(Task) Repeat the whole listing exactly.

(Records for the exercise)
· · · · · · ·

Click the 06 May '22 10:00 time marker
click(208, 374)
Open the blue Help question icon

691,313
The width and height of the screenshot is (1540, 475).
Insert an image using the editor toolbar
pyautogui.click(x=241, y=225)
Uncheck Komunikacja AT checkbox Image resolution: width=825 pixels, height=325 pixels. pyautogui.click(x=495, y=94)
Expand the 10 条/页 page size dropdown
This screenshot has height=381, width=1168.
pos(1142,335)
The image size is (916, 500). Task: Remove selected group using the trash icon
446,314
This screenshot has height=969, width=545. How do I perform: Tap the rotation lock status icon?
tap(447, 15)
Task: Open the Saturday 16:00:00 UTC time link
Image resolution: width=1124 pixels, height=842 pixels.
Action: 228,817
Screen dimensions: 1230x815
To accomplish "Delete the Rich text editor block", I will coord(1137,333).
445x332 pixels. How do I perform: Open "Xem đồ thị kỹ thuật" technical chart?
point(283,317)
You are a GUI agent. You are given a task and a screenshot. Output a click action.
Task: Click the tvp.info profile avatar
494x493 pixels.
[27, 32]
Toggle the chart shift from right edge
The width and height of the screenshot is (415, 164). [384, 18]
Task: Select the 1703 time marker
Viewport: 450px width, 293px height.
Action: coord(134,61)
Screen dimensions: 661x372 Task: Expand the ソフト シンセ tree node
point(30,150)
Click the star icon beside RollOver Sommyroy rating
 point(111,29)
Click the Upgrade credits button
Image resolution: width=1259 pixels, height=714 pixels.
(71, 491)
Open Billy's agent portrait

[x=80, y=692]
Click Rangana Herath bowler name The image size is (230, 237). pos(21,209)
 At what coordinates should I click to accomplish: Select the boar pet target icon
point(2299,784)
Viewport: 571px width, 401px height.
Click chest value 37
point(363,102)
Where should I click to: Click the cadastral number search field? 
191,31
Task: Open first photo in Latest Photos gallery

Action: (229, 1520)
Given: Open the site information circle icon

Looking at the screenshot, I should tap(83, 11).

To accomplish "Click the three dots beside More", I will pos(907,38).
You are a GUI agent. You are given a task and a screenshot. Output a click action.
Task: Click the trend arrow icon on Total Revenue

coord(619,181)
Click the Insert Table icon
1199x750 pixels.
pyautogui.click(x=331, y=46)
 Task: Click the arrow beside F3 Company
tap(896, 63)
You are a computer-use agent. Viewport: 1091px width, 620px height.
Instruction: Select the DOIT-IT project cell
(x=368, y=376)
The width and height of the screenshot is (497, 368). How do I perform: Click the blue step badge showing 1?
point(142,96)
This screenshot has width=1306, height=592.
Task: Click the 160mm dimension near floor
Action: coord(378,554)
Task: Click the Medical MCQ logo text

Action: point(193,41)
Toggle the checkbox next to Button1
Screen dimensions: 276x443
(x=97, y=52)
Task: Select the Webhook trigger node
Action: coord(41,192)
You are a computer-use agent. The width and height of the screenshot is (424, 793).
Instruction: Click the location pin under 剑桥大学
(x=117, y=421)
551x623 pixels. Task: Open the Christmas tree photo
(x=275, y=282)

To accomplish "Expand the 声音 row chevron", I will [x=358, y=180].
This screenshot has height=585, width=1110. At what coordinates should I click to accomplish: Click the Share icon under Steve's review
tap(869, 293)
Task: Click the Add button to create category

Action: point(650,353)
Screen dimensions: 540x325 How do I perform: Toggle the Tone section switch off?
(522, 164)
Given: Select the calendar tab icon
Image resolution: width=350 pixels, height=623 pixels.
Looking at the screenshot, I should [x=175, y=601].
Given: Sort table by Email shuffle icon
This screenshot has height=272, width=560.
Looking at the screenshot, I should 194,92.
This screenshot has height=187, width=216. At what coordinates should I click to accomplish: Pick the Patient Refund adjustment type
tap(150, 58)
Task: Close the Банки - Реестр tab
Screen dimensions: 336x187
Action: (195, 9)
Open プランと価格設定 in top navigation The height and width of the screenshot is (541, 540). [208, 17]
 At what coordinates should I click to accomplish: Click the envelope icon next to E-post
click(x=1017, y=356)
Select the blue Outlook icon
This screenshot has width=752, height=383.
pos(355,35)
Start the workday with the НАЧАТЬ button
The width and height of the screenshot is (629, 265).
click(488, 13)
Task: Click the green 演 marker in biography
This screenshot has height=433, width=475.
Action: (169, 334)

· · · · · · ·

(Exercise result)
Click the 06 May '22 10:00 time marker
click(208, 374)
Open the blue Help question icon

691,313
The width and height of the screenshot is (1540, 475).
Insert an image using the editor toolbar
pyautogui.click(x=241, y=225)
Uncheck Komunikacja AT checkbox Image resolution: width=825 pixels, height=325 pixels. pyautogui.click(x=495, y=94)
Expand the 10 条/页 page size dropdown
This screenshot has height=381, width=1168.
pos(1142,335)
The image size is (916, 500). Task: Remove selected group using the trash icon
446,314
This screenshot has height=969, width=545. How do I perform: Tap the rotation lock status icon?
tap(447, 15)
Task: Open the Saturday 16:00:00 UTC time link
Image resolution: width=1124 pixels, height=842 pixels.
Action: 228,817
Screen dimensions: 1230x815
To accomplish "Delete the Rich text editor block", I will coord(1137,333).
445x332 pixels. How do I perform: Open "Xem đồ thị kỹ thuật" technical chart?
point(283,317)
You are a GUI agent. You are given a task and a screenshot. Output a click action.
Task: Click the tvp.info profile avatar
494x493 pixels.
[27, 32]
Toggle the chart shift from right edge
The width and height of the screenshot is (415, 164). [384, 18]
Task: Select the 1703 time marker
Viewport: 450px width, 293px height.
Action: coord(134,61)
Screen dimensions: 661x372 Task: Expand the ソフト シンセ tree node
point(30,150)
Click the star icon beside RollOver Sommyroy rating
 point(111,29)
Click the Upgrade credits button
Image resolution: width=1259 pixels, height=714 pixels.
(71, 491)
Open Billy's agent portrait

[x=80, y=692]
Click Rangana Herath bowler name The image size is (230, 237). pos(21,209)
 At what coordinates should I click to accomplish: Select the boar pet target icon
point(2299,784)
Viewport: 571px width, 401px height.
Click chest value 37
point(363,102)
Where should I click to: Click the cadastral number search field? 
191,31
Task: Open first photo in Latest Photos gallery

Action: (229, 1520)
Given: Open the site information circle icon

Looking at the screenshot, I should tap(83, 11).

To accomplish "Click the three dots beside More", I will pos(907,38).
You are a GUI agent. You are given a task and a screenshot. Output a click action.
Task: Click the trend arrow icon on Total Revenue

coord(619,181)
Click the Insert Table icon
1199x750 pixels.
pyautogui.click(x=331, y=46)
 Task: Click the arrow beside F3 Company
tap(896, 63)
You are a computer-use agent. Viewport: 1091px width, 620px height.
Instruction: Select the DOIT-IT project cell
(x=368, y=376)
The width and height of the screenshot is (497, 368). How do I perform: Click the blue step badge showing 1?
point(142,96)
This screenshot has width=1306, height=592.
Task: Click the 160mm dimension near floor
Action: coord(378,554)
Task: Click the Medical MCQ logo text

Action: point(193,41)
Toggle the checkbox next to Button1
Screen dimensions: 276x443
(x=97, y=52)
Task: Select the Webhook trigger node
Action: coord(41,192)
You are a computer-use agent. The width and height of the screenshot is (424, 793).
Instruction: Click the location pin under 剑桥大学
(x=117, y=421)
551x623 pixels. Task: Open the Christmas tree photo
(x=275, y=282)

To accomplish "Expand the 声音 row chevron", I will [x=358, y=180].
This screenshot has height=585, width=1110. At what coordinates should I click to accomplish: Click the Share icon under Steve's review
tap(869, 293)
Task: Click the Add button to create category

Action: point(650,353)
Screen dimensions: 540x325 How do I perform: Toggle the Tone section switch off?
(522, 164)
Given: Select the calendar tab icon
Image resolution: width=350 pixels, height=623 pixels.
Looking at the screenshot, I should [x=175, y=601].
Given: Sort table by Email shuffle icon
This screenshot has height=272, width=560.
Looking at the screenshot, I should 194,92.
This screenshot has height=187, width=216. At what coordinates should I click to accomplish: Pick the Patient Refund adjustment type
tap(150, 58)
Task: Close the Банки - Реестр tab
Screen dimensions: 336x187
Action: (195, 9)
Open プランと価格設定 in top navigation The height and width of the screenshot is (541, 540). [208, 17]
 At what coordinates should I click to accomplish: Click the envelope icon next to E-post
click(x=1017, y=356)
Select the blue Outlook icon
This screenshot has width=752, height=383.
pos(355,35)
Start the workday with the НАЧАТЬ button
The width and height of the screenshot is (629, 265).
click(488, 13)
Task: Click the green 演 marker in biography
This screenshot has height=433, width=475.
Action: (169, 334)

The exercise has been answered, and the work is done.